The AFL's decision to finally crack down on 'stagers' is long overdue but in many ways could not have been better-timed.

In a year in which the FIFA World Cup in South Africa will command much of the football attention in Australia and with the AFL set to launch its biggest ever push into the rugby league heartlands of New South Wales and Queensland in the next two years, the AFL is keen to highlight the positive side of its game.

And if there is one thing your average footy fan - regardless of the code they follow - can't stand it is the sight of players faking for free-kicks and/or penalties.

While the AFL and the NRL continue to battle to conquer the hearts and minds of those fans outside their traditional heartlands, soccer is the one football code with universal appeal across the country.

With Victoria, South Australia, Western Australia and Tasmania generally regarded as AFL states and New South Wales and Queensland as the rugby league states, it has always been difficult for these two sports to gain traction in their rival states.

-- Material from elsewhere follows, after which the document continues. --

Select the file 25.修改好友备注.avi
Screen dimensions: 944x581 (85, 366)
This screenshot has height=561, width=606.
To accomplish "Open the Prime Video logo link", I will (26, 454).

But soccer is not restricted in its potential growth by such boundaries.

And in a World Cup year - with the Socceroos set to dominate the news throughout June after qualifying for the world's biggest sporting event for the second time in a row - the world game has the potential to make enormous inroads this year in the ongoing battle to become Australia's premier football code.

But the one thing that AFL and NRL fans always criticise the round-ball game for is the tendency for players to feign injury at every opportunity as well as dive for penalties - particularly after Australia's last World Cup campaign in Germany in 2006 was ended after Italy was awarded a controversial last-minute penalty for an apparent dive.

However the AFL in particular has not been as squeaky clean in this area as its fans would like to believe in recent years.

The growing tendency of players staging for free kicks and trying to 'milk' 50-metre penalties has become a blight on the game.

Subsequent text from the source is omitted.